Aim of the task –
Take the entries below and reproduce them word for word.

········

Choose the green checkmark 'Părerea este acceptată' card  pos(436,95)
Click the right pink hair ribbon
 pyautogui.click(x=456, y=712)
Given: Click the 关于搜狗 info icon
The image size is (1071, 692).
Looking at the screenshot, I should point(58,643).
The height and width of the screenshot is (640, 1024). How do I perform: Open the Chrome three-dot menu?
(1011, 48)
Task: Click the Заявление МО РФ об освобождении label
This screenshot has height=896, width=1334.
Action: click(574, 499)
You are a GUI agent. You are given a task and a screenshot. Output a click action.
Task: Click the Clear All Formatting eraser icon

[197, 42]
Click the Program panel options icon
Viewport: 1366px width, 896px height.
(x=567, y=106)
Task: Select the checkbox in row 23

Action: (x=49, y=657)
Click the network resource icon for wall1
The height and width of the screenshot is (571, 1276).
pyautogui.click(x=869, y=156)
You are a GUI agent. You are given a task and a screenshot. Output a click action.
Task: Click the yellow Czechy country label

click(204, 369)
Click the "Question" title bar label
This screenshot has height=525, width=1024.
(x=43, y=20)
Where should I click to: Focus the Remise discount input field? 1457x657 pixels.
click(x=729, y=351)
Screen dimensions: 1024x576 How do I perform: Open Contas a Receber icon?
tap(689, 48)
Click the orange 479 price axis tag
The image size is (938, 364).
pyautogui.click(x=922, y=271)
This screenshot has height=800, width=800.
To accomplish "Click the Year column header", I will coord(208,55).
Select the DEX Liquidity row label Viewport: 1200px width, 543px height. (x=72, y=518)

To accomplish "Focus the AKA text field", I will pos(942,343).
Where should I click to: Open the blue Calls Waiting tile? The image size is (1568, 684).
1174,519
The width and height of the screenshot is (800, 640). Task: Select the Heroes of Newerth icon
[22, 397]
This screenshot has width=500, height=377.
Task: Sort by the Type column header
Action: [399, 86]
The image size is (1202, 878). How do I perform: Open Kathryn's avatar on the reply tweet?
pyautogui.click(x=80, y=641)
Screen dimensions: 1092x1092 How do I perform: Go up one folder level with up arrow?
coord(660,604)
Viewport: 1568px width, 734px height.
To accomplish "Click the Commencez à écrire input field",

········

Exercise result –
Choose the green checkmark 'Părerea este acceptată' card  pos(436,95)
Click the right pink hair ribbon
 pyautogui.click(x=456, y=712)
Given: Click the 关于搜狗 info icon
The image size is (1071, 692).
Looking at the screenshot, I should point(58,643).
The height and width of the screenshot is (640, 1024). How do I perform: Open the Chrome three-dot menu?
(1011, 48)
Task: Click the Заявление МО РФ об освобождении label
This screenshot has height=896, width=1334.
Action: click(574, 499)
You are a GUI agent. You are given a task and a screenshot. Output a click action.
Task: Click the Clear All Formatting eraser icon

[197, 42]
Click the Program panel options icon
Viewport: 1366px width, 896px height.
(x=567, y=106)
Task: Select the checkbox in row 23

Action: (x=49, y=657)
Click the network resource icon for wall1
The height and width of the screenshot is (571, 1276).
pyautogui.click(x=869, y=156)
You are a GUI agent. You are given a task and a screenshot. Output a click action.
Task: Click the yellow Czechy country label

click(204, 369)
Click the "Question" title bar label
This screenshot has height=525, width=1024.
(x=43, y=20)
Where should I click to: Focus the Remise discount input field? 1457x657 pixels.
click(x=729, y=351)
Screen dimensions: 1024x576 How do I perform: Open Contas a Receber icon?
tap(689, 48)
Click the orange 479 price axis tag
The image size is (938, 364).
pyautogui.click(x=922, y=271)
This screenshot has height=800, width=800.
To accomplish "Click the Year column header", I will coord(208,55).
Select the DEX Liquidity row label Viewport: 1200px width, 543px height. (x=72, y=518)

To accomplish "Focus the AKA text field", I will pos(942,343).
Where should I click to: Open the blue Calls Waiting tile? The image size is (1568, 684).
1174,519
The width and height of the screenshot is (800, 640). Task: Select the Heroes of Newerth icon
[22, 397]
This screenshot has width=500, height=377.
Task: Sort by the Type column header
Action: [399, 86]
The image size is (1202, 878). How do I perform: Open Kathryn's avatar on the reply tweet?
pyautogui.click(x=80, y=641)
Screen dimensions: 1092x1092 How do I perform: Go up one folder level with up arrow?
coord(660,604)
Viewport: 1568px width, 734px height.
To accomplish "Click the Commencez à écrire input field",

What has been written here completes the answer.